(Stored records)
━━━━━━━━━━━━━━━━

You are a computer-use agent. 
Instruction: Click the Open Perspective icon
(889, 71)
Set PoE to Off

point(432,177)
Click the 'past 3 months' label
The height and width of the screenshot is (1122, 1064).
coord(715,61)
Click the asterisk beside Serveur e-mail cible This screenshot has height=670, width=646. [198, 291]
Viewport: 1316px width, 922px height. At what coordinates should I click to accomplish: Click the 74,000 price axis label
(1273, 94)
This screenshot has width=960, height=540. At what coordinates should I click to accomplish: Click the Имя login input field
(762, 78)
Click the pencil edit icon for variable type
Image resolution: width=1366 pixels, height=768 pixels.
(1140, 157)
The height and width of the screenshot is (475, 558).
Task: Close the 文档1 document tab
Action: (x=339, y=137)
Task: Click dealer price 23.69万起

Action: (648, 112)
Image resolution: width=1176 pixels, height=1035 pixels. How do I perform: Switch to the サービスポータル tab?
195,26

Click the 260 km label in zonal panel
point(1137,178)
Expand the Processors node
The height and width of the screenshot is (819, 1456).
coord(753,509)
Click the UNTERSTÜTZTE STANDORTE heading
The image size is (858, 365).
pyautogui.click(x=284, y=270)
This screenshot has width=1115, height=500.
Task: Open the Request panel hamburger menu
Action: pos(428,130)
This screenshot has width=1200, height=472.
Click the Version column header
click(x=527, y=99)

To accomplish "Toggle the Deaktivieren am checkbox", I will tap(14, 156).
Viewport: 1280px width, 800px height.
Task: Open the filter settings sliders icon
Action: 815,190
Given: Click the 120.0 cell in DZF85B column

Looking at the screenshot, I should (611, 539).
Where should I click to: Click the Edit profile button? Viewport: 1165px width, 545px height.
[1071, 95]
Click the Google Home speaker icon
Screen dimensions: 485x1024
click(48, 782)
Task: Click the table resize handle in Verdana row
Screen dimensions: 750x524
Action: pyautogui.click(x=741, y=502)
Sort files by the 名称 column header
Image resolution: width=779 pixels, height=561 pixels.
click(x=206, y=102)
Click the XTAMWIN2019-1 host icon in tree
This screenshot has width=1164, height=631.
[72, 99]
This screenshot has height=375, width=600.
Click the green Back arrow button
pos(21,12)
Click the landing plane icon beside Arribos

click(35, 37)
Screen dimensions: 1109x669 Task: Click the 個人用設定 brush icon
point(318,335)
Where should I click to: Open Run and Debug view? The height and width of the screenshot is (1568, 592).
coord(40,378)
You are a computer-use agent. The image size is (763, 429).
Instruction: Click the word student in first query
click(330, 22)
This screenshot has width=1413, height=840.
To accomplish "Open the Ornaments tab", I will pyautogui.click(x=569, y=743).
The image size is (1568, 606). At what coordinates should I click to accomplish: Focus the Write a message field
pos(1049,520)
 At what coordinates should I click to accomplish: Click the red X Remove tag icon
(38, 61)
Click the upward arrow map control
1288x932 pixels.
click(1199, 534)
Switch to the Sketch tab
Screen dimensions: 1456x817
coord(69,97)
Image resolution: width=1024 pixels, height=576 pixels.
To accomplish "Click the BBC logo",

━━━━━━━━━━━━━━━━

Transcribe every line of the records, keeping each one exact.

Result for this task:
You are a computer-use agent. 
Instruction: Click the Open Perspective icon
(889, 71)
Set PoE to Off

point(432,177)
Click the 'past 3 months' label
The height and width of the screenshot is (1122, 1064).
coord(715,61)
Click the asterisk beside Serveur e-mail cible This screenshot has height=670, width=646. [198, 291]
Viewport: 1316px width, 922px height. At what coordinates should I click to accomplish: Click the 74,000 price axis label
(1273, 94)
This screenshot has width=960, height=540. At what coordinates should I click to accomplish: Click the Имя login input field
(762, 78)
Click the pencil edit icon for variable type
Image resolution: width=1366 pixels, height=768 pixels.
(1140, 157)
The height and width of the screenshot is (475, 558).
Task: Close the 文档1 document tab
Action: (x=339, y=137)
Task: Click dealer price 23.69万起

Action: (648, 112)
Image resolution: width=1176 pixels, height=1035 pixels. How do I perform: Switch to the サービスポータル tab?
195,26

Click the 260 km label in zonal panel
point(1137,178)
Expand the Processors node
The height and width of the screenshot is (819, 1456).
coord(753,509)
Click the UNTERSTÜTZTE STANDORTE heading
The image size is (858, 365).
pyautogui.click(x=284, y=270)
This screenshot has width=1115, height=500.
Task: Open the Request panel hamburger menu
Action: pos(428,130)
This screenshot has width=1200, height=472.
Click the Version column header
click(x=527, y=99)

To accomplish "Toggle the Deaktivieren am checkbox", I will tap(14, 156).
Viewport: 1280px width, 800px height.
Task: Open the filter settings sliders icon
Action: 815,190
Given: Click the 120.0 cell in DZF85B column

Looking at the screenshot, I should (611, 539).
Where should I click to: Click the Edit profile button? Viewport: 1165px width, 545px height.
[1071, 95]
Click the Google Home speaker icon
Screen dimensions: 485x1024
click(48, 782)
Task: Click the table resize handle in Verdana row
Screen dimensions: 750x524
Action: pyautogui.click(x=741, y=502)
Sort files by the 名称 column header
Image resolution: width=779 pixels, height=561 pixels.
click(x=206, y=102)
Click the XTAMWIN2019-1 host icon in tree
This screenshot has width=1164, height=631.
[72, 99]
This screenshot has height=375, width=600.
Click the green Back arrow button
pos(21,12)
Click the landing plane icon beside Arribos

click(35, 37)
Screen dimensions: 1109x669 Task: Click the 個人用設定 brush icon
point(318,335)
Where should I click to: Open Run and Debug view? The height and width of the screenshot is (1568, 592).
coord(40,378)
You are a computer-use agent. The image size is (763, 429).
Instruction: Click the word student in first query
click(330, 22)
This screenshot has width=1413, height=840.
To accomplish "Open the Ornaments tab", I will pyautogui.click(x=569, y=743).
The image size is (1568, 606). At what coordinates should I click to accomplish: Focus the Write a message field
pos(1049,520)
 At what coordinates should I click to accomplish: Click the red X Remove tag icon
(38, 61)
Click the upward arrow map control
1288x932 pixels.
click(1199, 534)
Switch to the Sketch tab
Screen dimensions: 1456x817
coord(69,97)
Image resolution: width=1024 pixels, height=576 pixels.
To accomplish "Click the BBC logo",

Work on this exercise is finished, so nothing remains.